**What is needed:** Scan the entries below and say how many lines contain "computer". Write only the number.

**Stored data:**

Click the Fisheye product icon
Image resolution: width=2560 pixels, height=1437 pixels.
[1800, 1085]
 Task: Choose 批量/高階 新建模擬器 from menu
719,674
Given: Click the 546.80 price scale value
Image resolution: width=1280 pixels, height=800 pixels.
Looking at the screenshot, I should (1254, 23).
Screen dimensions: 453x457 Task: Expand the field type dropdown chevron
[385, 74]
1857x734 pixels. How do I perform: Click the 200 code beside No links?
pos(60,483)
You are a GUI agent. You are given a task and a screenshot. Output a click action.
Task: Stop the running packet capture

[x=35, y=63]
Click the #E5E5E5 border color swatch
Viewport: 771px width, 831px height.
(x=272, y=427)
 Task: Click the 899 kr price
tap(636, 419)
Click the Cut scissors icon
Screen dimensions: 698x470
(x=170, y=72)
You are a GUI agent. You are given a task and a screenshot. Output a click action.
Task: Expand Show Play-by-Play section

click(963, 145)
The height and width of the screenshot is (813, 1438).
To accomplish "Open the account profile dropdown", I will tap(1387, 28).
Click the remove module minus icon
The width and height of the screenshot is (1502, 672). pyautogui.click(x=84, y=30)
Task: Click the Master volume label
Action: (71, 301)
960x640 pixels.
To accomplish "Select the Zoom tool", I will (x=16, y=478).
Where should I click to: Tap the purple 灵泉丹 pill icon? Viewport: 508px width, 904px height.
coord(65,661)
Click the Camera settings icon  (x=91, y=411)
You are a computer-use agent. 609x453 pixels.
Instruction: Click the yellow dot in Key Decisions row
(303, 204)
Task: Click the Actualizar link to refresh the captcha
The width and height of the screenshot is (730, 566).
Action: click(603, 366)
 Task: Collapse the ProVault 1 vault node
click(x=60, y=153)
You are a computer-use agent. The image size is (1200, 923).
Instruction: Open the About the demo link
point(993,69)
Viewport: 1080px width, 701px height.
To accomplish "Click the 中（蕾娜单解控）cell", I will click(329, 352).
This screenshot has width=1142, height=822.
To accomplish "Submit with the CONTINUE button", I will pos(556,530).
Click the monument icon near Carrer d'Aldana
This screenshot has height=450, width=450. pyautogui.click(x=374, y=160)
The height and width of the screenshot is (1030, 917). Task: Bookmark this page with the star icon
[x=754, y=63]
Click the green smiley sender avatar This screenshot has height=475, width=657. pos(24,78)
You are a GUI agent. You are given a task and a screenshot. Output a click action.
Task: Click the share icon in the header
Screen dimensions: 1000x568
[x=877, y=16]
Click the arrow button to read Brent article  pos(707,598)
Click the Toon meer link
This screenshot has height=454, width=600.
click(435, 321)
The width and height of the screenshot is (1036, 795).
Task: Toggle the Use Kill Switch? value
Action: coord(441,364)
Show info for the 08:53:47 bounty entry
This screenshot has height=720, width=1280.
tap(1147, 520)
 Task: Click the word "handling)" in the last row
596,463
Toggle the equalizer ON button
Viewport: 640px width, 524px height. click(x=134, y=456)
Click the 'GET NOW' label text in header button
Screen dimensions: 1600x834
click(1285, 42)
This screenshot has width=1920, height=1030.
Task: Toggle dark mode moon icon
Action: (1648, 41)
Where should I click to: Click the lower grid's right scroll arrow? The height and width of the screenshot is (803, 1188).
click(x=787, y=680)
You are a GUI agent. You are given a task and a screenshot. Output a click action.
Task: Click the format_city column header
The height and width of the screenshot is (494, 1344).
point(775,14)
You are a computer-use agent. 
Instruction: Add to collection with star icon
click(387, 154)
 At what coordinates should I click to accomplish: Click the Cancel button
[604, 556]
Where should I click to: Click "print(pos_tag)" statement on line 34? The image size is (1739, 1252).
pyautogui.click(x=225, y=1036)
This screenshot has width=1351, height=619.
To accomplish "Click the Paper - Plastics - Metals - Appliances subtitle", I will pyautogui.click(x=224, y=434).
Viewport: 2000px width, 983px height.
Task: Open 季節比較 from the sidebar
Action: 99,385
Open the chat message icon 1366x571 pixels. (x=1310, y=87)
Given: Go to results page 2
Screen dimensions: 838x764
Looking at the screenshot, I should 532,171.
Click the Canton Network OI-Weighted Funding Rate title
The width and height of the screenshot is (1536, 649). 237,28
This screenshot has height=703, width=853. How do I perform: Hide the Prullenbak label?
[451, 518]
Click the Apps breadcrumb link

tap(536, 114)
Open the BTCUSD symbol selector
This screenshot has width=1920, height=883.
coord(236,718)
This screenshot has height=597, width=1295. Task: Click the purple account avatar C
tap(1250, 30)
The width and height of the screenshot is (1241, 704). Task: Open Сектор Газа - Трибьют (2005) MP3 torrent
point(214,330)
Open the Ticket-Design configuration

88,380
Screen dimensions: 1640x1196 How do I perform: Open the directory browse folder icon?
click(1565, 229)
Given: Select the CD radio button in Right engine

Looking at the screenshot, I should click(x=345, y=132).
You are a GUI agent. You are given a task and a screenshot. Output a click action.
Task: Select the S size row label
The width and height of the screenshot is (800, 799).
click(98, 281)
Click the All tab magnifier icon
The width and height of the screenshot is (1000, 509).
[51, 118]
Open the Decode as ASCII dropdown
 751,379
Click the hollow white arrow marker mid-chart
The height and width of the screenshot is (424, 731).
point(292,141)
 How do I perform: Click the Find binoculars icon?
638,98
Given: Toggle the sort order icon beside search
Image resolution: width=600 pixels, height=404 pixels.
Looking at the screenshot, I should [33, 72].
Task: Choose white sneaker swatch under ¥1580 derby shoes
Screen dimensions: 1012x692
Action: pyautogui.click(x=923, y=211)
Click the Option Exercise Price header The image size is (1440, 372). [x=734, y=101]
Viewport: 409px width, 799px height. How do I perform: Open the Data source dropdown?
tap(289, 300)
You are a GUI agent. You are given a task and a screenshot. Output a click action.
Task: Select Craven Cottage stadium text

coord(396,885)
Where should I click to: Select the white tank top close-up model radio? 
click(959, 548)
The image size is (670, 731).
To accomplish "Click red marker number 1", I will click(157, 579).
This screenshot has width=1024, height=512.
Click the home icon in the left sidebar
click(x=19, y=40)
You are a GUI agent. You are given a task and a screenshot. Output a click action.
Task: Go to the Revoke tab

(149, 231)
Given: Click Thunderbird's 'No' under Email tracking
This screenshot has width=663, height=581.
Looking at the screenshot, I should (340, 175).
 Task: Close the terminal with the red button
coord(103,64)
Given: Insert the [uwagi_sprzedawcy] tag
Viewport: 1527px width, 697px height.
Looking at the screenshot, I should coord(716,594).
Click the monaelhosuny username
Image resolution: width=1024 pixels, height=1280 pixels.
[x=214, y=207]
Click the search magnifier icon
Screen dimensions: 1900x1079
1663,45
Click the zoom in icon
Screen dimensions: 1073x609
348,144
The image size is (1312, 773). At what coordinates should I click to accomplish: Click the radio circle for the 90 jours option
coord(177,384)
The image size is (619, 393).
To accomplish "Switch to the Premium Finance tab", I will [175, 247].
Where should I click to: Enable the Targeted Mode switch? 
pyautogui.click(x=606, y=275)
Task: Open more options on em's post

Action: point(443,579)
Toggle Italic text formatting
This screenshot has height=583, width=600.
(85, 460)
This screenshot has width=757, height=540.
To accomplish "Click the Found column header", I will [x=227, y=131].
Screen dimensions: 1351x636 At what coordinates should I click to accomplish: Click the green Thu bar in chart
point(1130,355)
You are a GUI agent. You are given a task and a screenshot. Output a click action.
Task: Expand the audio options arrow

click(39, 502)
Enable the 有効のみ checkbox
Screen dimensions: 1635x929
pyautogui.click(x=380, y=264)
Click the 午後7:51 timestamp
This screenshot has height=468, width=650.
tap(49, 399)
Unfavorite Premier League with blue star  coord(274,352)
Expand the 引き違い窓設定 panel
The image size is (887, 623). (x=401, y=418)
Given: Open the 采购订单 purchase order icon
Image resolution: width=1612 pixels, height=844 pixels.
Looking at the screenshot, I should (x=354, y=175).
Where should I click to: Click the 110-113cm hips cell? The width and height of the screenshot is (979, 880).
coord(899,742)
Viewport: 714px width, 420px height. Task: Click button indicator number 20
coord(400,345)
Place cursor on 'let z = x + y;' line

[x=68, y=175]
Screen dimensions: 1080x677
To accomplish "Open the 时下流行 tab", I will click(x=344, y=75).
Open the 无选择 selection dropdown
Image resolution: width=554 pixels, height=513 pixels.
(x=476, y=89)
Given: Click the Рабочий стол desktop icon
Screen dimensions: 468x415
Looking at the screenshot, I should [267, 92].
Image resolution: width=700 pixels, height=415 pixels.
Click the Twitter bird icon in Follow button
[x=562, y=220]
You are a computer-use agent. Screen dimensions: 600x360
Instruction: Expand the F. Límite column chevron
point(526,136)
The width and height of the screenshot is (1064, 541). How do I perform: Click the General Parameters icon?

**Solved exercise:** 4